(SUPPLIED ENTRIES)
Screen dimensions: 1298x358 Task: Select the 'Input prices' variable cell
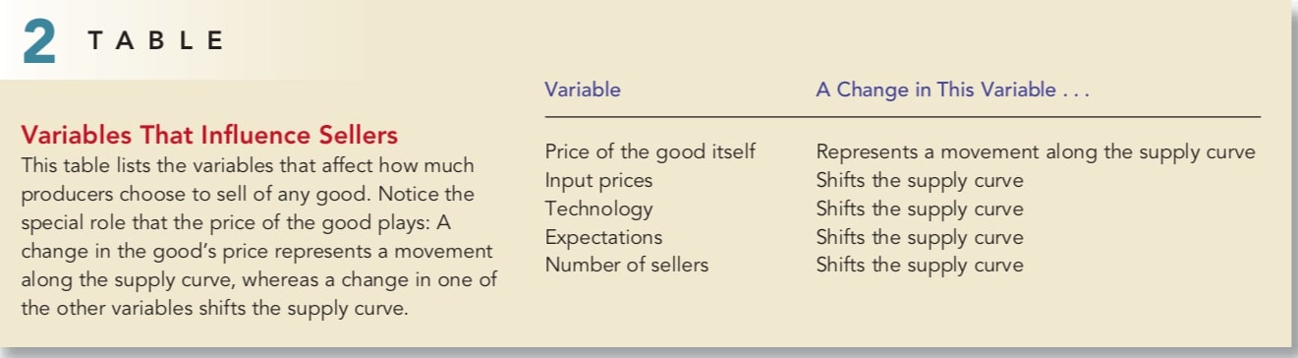[x=598, y=181]
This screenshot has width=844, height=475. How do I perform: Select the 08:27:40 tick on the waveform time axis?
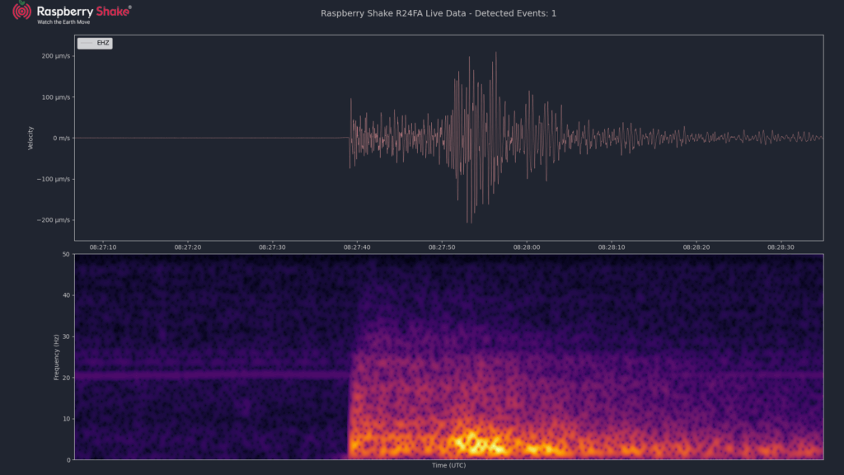[357, 247]
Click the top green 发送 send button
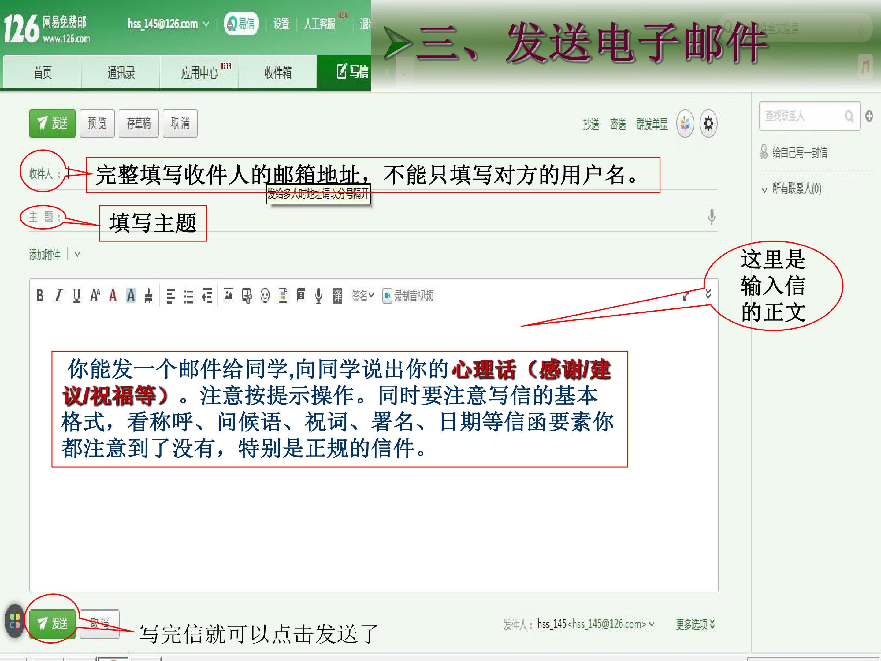 52,123
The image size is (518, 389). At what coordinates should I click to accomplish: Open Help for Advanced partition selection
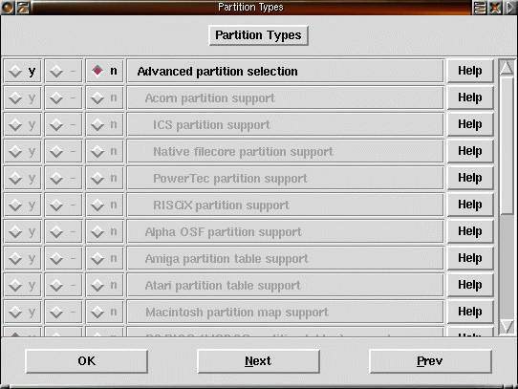click(x=470, y=71)
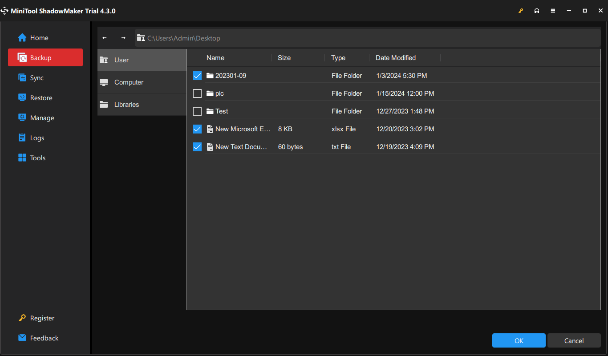608x356 pixels.
Task: Click the back arrow navigation icon
Action: click(105, 38)
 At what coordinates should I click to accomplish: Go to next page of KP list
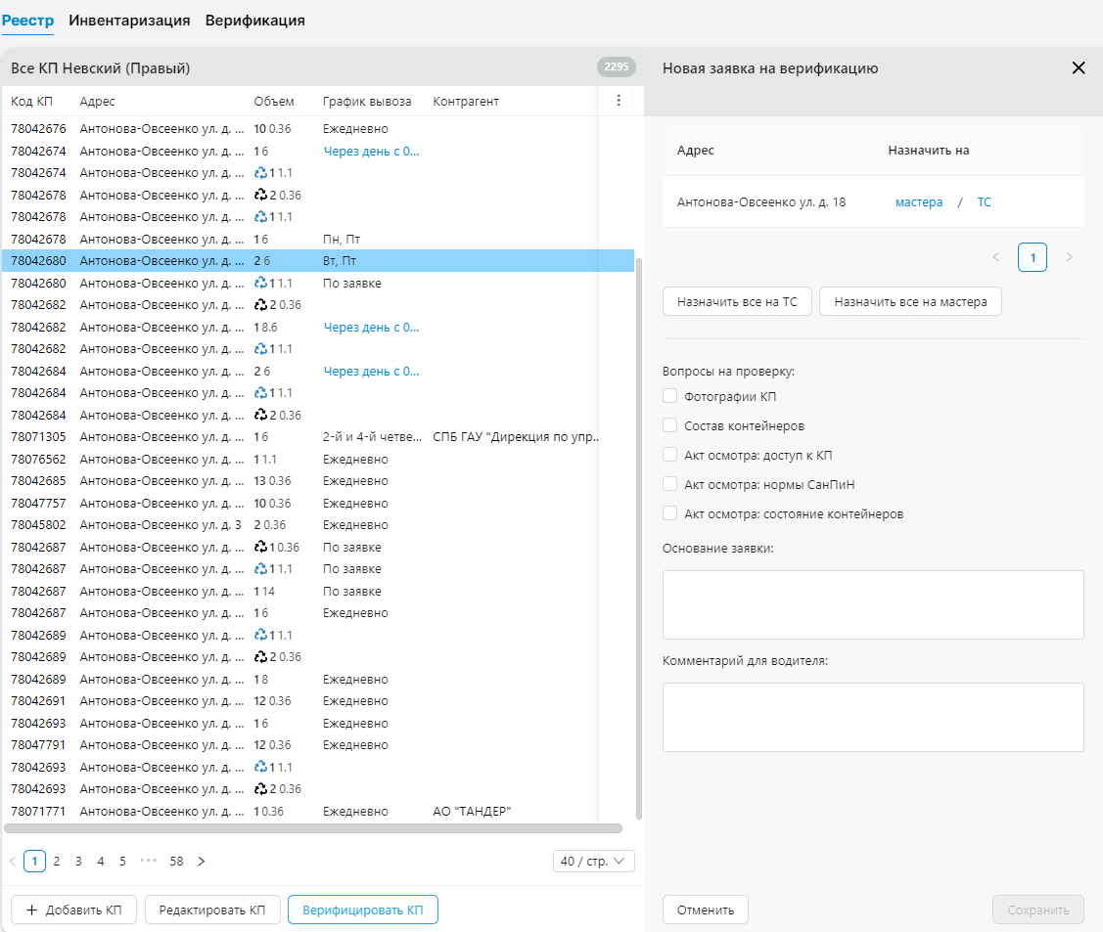click(202, 862)
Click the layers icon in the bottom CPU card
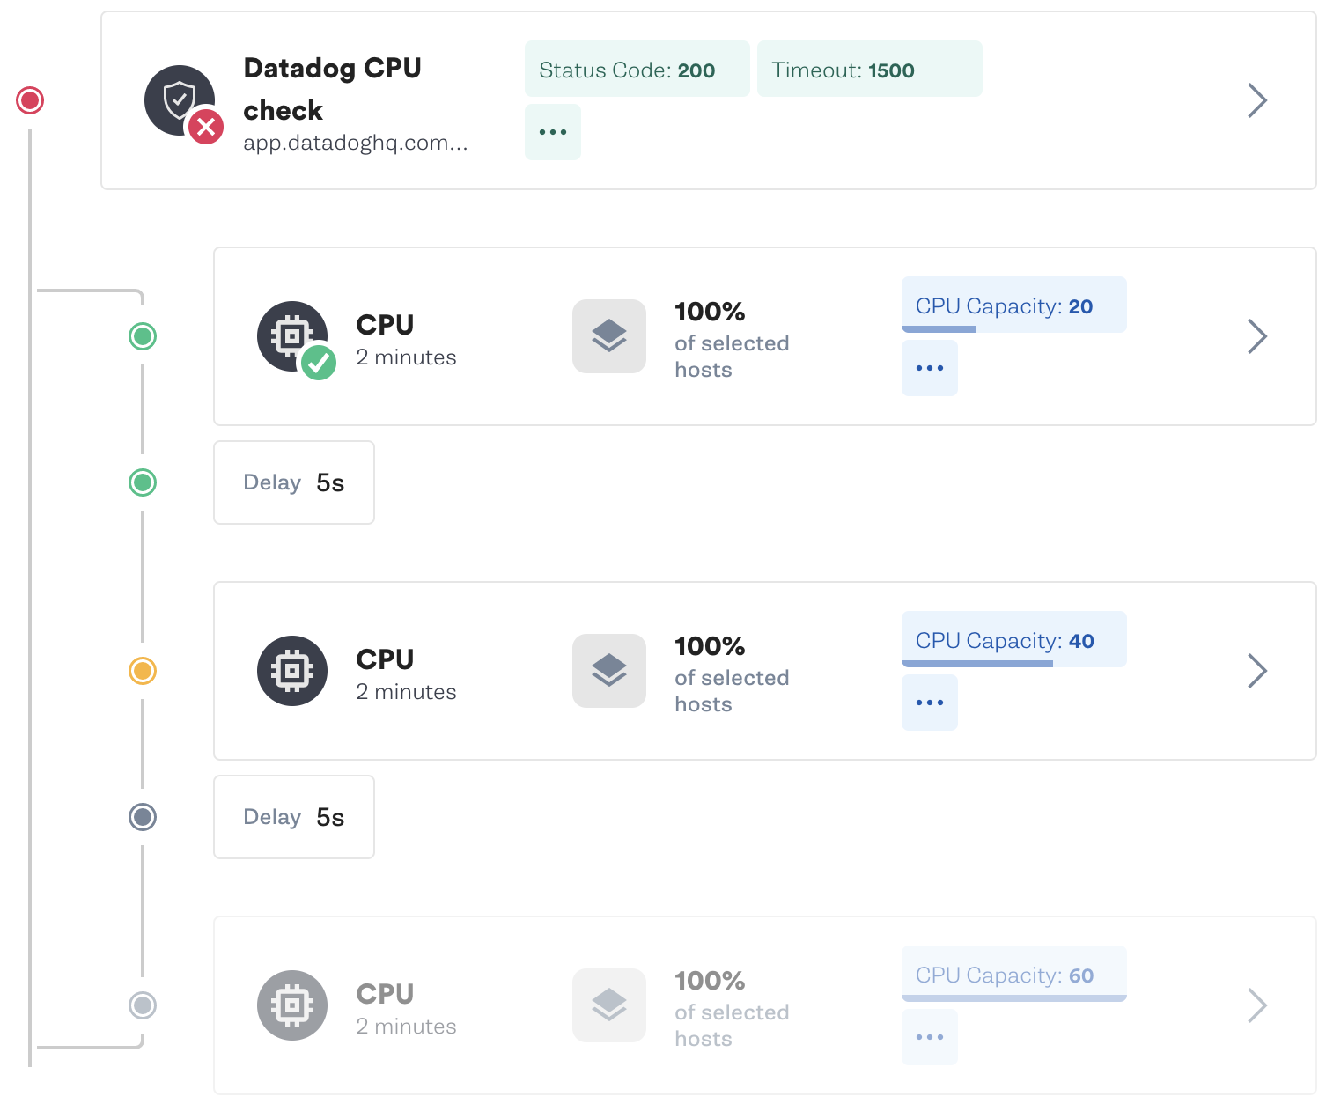Screen dimensions: 1326x1104 (608, 1005)
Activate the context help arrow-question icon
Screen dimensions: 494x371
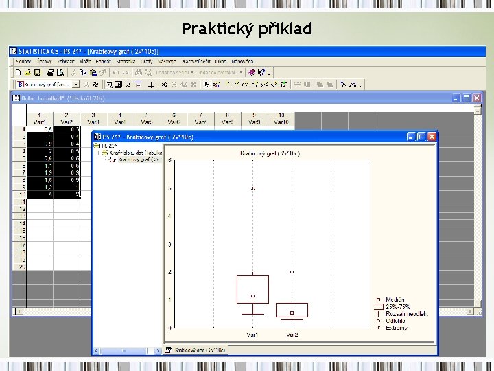(x=261, y=73)
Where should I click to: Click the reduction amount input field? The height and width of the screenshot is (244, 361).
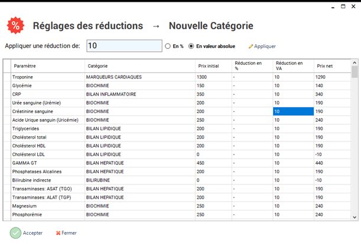pos(123,46)
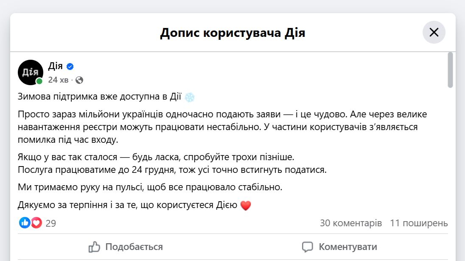Click the dialog's vertical scrollbar thumb
Viewport: 465px width, 261px height.
point(450,70)

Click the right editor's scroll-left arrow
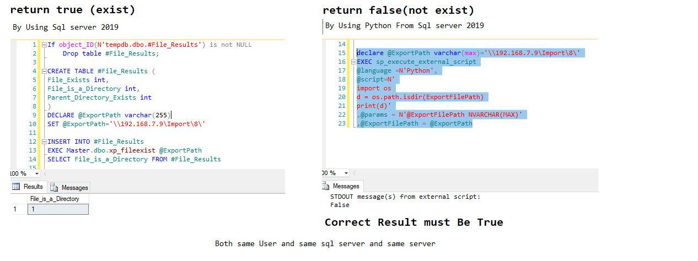point(354,173)
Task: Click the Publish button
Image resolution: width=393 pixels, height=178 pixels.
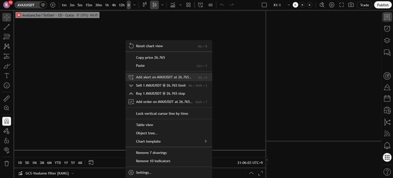Action: pos(383,5)
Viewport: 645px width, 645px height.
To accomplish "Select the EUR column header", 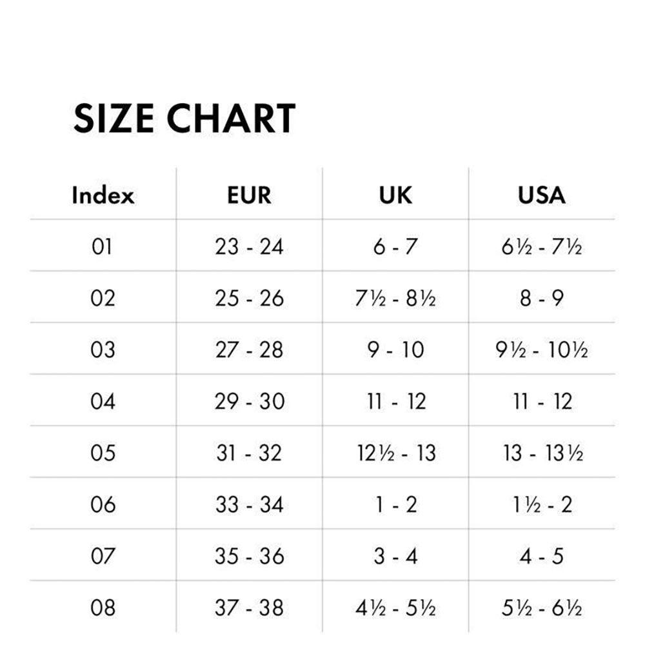I will (249, 195).
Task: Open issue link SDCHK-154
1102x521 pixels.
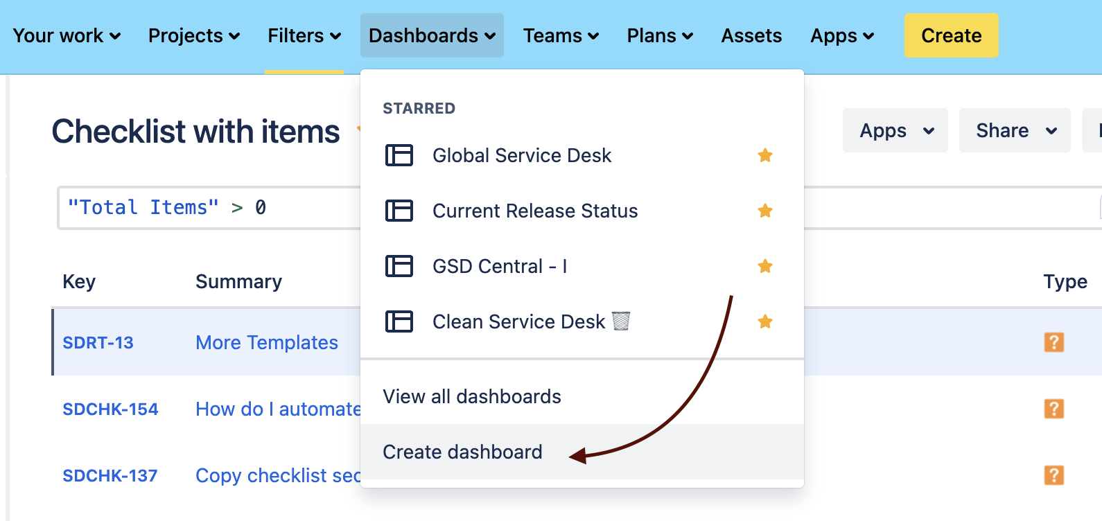Action: [110, 409]
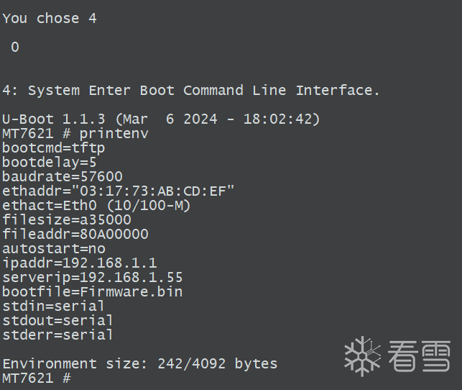Click the 看雪 watermark text
Image resolution: width=462 pixels, height=390 pixels.
[x=419, y=356]
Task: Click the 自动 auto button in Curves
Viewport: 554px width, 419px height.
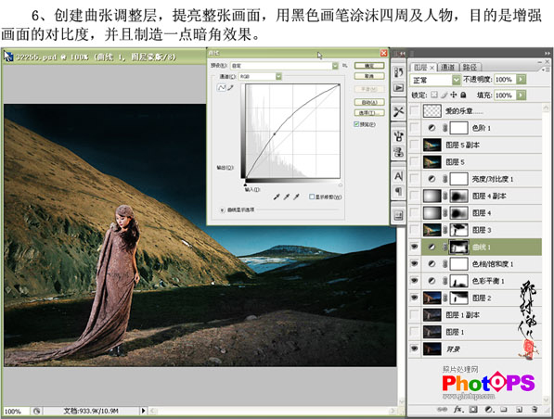Action: pyautogui.click(x=369, y=102)
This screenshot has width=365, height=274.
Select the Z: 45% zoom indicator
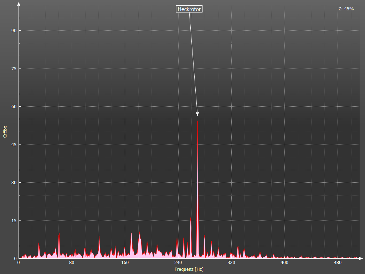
(End SUPPLIED ENTRIES)
WHAT THE TASK REQUIRES
Leave out the pictures and copy exactly the lines from the one with "Task: Click the 自动 auto button in Curves" through the last line of the records above.

EXERCISE RESPONSE
Task: Click the 自动 auto button in Curves
Viewport: 554px width, 419px height.
Action: pyautogui.click(x=369, y=102)
This screenshot has width=365, height=274.
Select the Z: 45% zoom indicator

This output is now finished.